Reflective Practice, Part II

Originally Posted 05-21-2012

More Reflections: Linear Algebra

Another new class for me this past semester was linear algebra. At UNI this is a Sophomore level course, it is titled “Linear Algebra and Applications” but is sometimes taught as a transition to proof course. Basically, this course is written into our curriculum so vaguely that it can be whatever you want it to be. We have had some conversations about this lately, and I hope that we come to a more focused common understanding of what should be happening in linear algebra.

I tried to run a blended environment with lots of features. I think I got a bit of a Frankenstein’s monster problem as a result.

  • Do at least a few serious applications of linear algebra (Google’s PageRank algorithm, curve fitting)
  • cover some basics of the geometry of lines and planes in the Euclidean plane and in Euclidean 3-space for intuition
  • Discuss matrix algebra as an entry point to modern algebra ideas
  • get into the nitty gritty of solving systems enough to “see” the proofs of most of the major theorems (rank-nullity, invertible matrix theorem, etc)
  • See linear transformations as a way of organizing the work of linear algebra, and use them as a way of expanding the idea of a function
  • introdue the mathematical software package Sage to help handle visualizations and tedious computations. I am a pretty novice user of this software, but I am enthusiastic.

And that is just the list of things I come up with off the top of my head. I am sure I was trying to do a couple of other things at different points of the semester.

To make things more interesting, I also chose to use the open source textbook by Woodruff and Grout. Jason Grout is a Sage developer and helped get me involved in a grant project about using Sage. His book has some nice features, but it is still a work in progress, and he was a week or so behind me in class days.

I didn’t exactly set myself up for a roaring success.

What I Learned

Students are terrible with technology. Sure they can use their phones, but only because they care about that. They are absolutely inept at watching things like syntax and grammar for interactions with Sage (or anything similar).

So prepare for the least technologically inclined student you can imagine. Then go back and prepare for one who makes that student look like Guido van Rossum and Linus Torvalds put together.

If you expect the students to use the software, you have to force them to do it. Make the homework assignments only available as Sage worksheets, for example. Even then some will try to avoid it.

Make sure that the technology instruction is in very small bits. Learn one command or process at a time. Do one each day. Again, force them to become literate by immersion, but do it very gently and very slowly.

You have to stay true to your own strengths. I am sure that the Woodruff-Grout book is wonderful for them. It is their baby. It was fine for me, but it always made me uncomfortable. It just wasn’t my perspective. I haven’t used a textbook in a long time, and now it chafes.

What Will I do Next Time?

I am teaching linear algebra again in the fall. Here is what I will do differently:

  • Write my own IBL notes
  • distribute those notes as Sage worksheets
  • Add explicit instruction on proper Sage usage for linear algebra exploration. A little bit at a time. No, I mean really little bits.

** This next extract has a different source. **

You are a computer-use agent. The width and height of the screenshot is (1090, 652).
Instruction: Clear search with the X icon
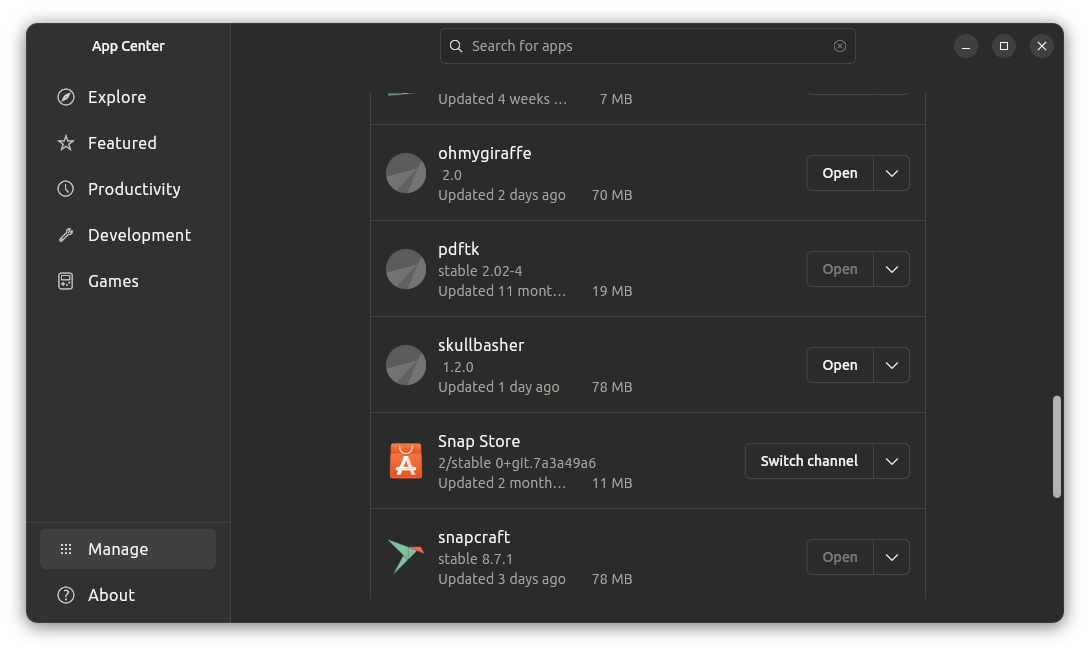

More importantly, my own IBL notes won’t be just a set of tasks. I’ve been thinking about what makes my Eucliean Geometry Course so successful, and one feature is this: I use Euclid’s Elements as a text. That is, students have a reference work, and then I structure problems around it. My task sequence is about coming to grips with the ideas in Euclid by doing related things. I bet I can make something like that work for linear algebra, too. It means basically writing my own supplement to a Schaumm’s outline. I get to propose the interesting tasks with real depth. The routine stuff is in the book. My job is to blend them together. This is going to take a lot of work.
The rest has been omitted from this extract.